(TEXTE CITÉ):
Le Mal : Dieu seul sait ?
Après le tsunami de 2004 : « Le Bouddha se fâche » affirme un moine bouddhiste thaïlandais... Et un imâm indonésien : « Allah est en colère »....
La religion, tentative pour donner sens à l'inacceptable ????
Peut-on encore dire que Dieu a vraiment le souci des humains puisqu'il les abandonne à la cruauté du monde, ou à leur folie ???
Comment penser l'effroyable décalage entre l'idée de Dieu communément répandue, et son silence devant Auschwitz, ou le tsunami, ou Haïti ?
Comment justifier Dieu quand on est confronté à l'injustifiable ?
Le péché originel, théorisé par saint Augustin, avait essayé de rendre compte du Mal...
Mais c'était déjà l'objet de la Genèse.
Les chapitres 2 et 3 de la Genèse nous présentent la condition humaine telle que nous la connaissons : l'homme est confronté au mal, sous la forme de la souffrance, dès sa naissance. On ne trouve en effet dans la Bible aucune trace d'un monde étranger à la souffrance. Aucun « paradis » dans le récit de la Genèse.
La première expérience humaine : celle du manque et de la solitude. (« Il n'est pas bon pour la créature terrestre d'être seule. »).
La contingence n'est donc pas liée au péché.
Et la mort est présente dès cette origine. (« Si tu manges de cet arbre, tu mourras. ») Si l'être humain comprend de quoi il s'agit, c'est bien que l'expérience de la mort fait partie de sa condition.
La Genèse nous apprend que le mal est un mystère dont nous ne pouvons comprendre l'origine : « Tu ne mangeras pas de l'arbre à connaître le bien et le mal « (2,17).
C'est ce qu'on a appelé le péché originel : la prétention de connaître l'origine de ce mystère et de se poser par conséquent en juge absolu.
L'humain est invité à accepter qu'il ne connaît pas la valeur ultime de ses actes et de ceux d'autrui.
Il est donc appelé à se tenir dans un état de «non-savoir» inconfortable.
Autrefois, on disait communément que, quand le malheur s'abattait sur quelqu'un, c'était que, sans doute, il l'avait bien mérité.
Aujourd'hui, on dirait plus volontiers que c'est la preuve que Dieu n'existe pas.

(DONNÉES FOURNIES):
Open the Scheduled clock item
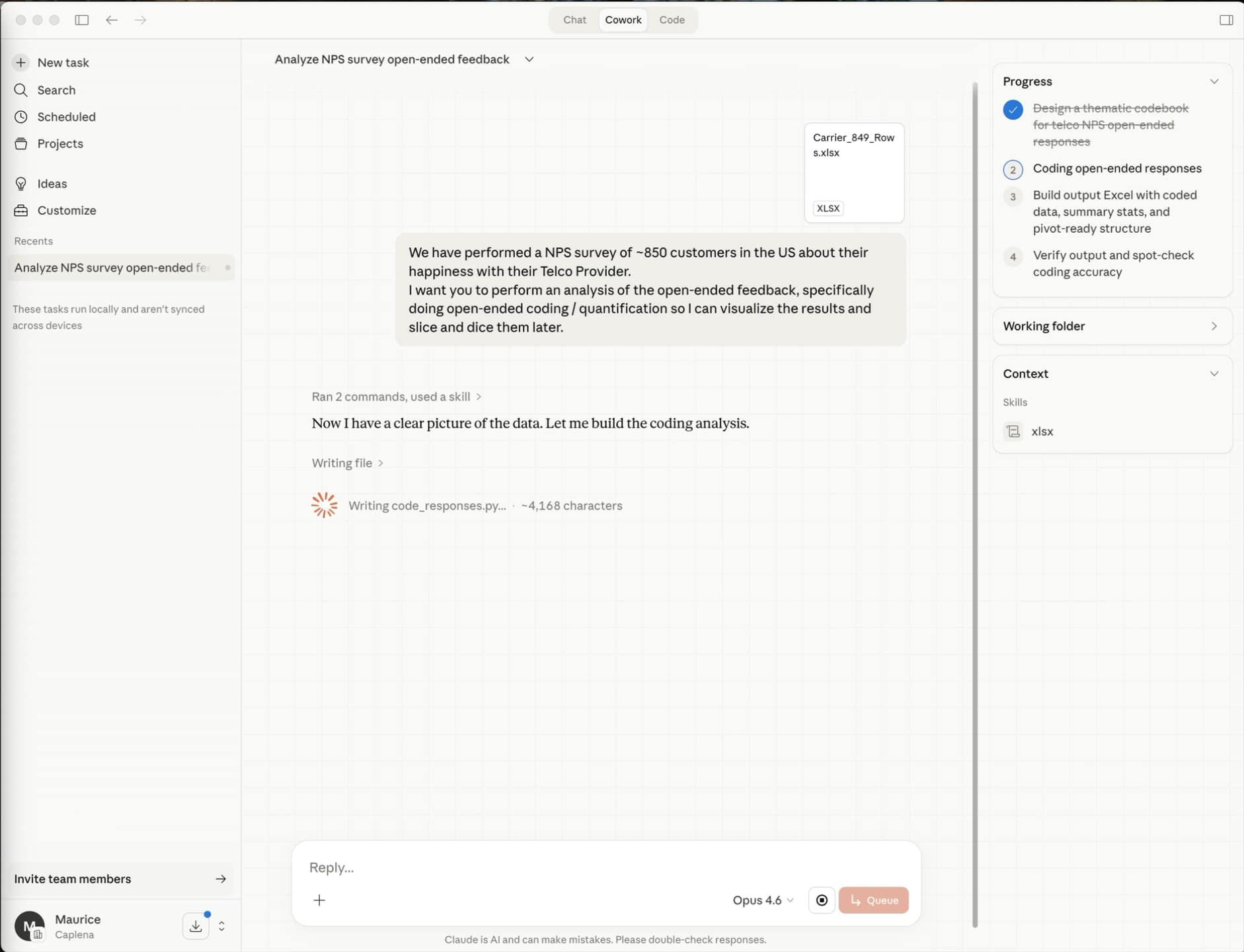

(TÂCHES À RÉALISER):
- a) Résumez en deux phrases le texte sur le Mal.
- b) Poursuivez le texte sur le Mal après sa dernière phrase.

(RÉPONSES PAR TÂCHE):
- a) Face au tsunami de 2004, à Auschwitz ou à Haïti, le texte sur le Mal demande comment justifier Dieu devant l'injustifiable, et rappelle que le péché originel théorisé par saint Augustin, comme déjà la Genèse, cherchait à rendre compte du Mal. Selon la Genèse, la souffrance, le manque et la mort font partie de la condition humaine dès l'origine, le mal est un mystère dont l'homme ne peut comprendre l'origine, et le péché originel consiste à prétendre la connaître pour se poser en juge absolu, alors que l'humain est appelé à un « non-savoir » inconfortable.

- b)
Dans un cas comme l'autre, on s'efforce d'apprivoiser, de réduire, le drame. L'Évangile, au contraire, le radicalise : Dieu n'est que bonté, et ceux qui sont frappés de malheur ne sont pas plus pécheurs que les autres.
Alors pourquoi ?
On dira que Dieu nous laisse libres de nos choix, même de ceux qui nous nuisent, ou bien que, nécessairement, le monde terrestre est condamné à la finitude. Ces arguments, malgré leur pertinence, ne rejoignent pas les personnes au creux de leur existence. Et ne sont donc pas d'un grand secours.
Depuis Job, nous ne pouvons que nous reconnaître radicalement démunis devant un mal qui vient d'ailleurs, et prendre acte que le mal demeurera toujours un abîme qui ne cesse de buter sur le silence de Dieu.
Quant aux souffrances du Jésus de la Passion, juste parmi les justes, on a toujours su qu'on ne pouvait les expliquer en termes de punition ou de pédagogie. La seule « justification » qui s'est avérée possible était la Rédemption : il fallait en passer par là pour que soit sauvé le « genre humain ».
On a dit tant de choses en ce sens, quitte à tourner le dos au Dieu dont Jésus était venu dévoiler le vrai visage.
Et en vérité, une seule voie possible :
s'abandonner, comme l'homme de la croix, à l'humble certitude que « Dieu seul sait » « Je sais que tu sais d'où vient ce mal et cela me suffit ».
Bien au-delà de nos petites conceptions, et argumentations, c'est bien au mystère infini de Dieu que nous sommes confrontés.
Face aux explications trop rassurantes de la théodicée ou de l'athéisme, s'élève le cri de la prière,
la révolte contre les forces du mal appelant à un combat sans fin,
le labeur de la compassion,
l'inattendu, toujours nouveau, pouvoir de pardonner,
et l'accueil d'une présence au cœur même des ténèbres.
« Le seul Dieu que nous pouvons supporter désormais, ce n'est pas le Dieu des hauteurs, c'est le Dieu qui est avec nous dans les ténèbres. » (M. Bellet)
« Certes, dit Dieu dans l'Ancien Testament, je ne les empêcherai pas de pleurer, je ne les dispenserai pas de la souffrance, la blessure demeurera la blessure, mais j'essuierai leurs larmes. » (B. Feillet)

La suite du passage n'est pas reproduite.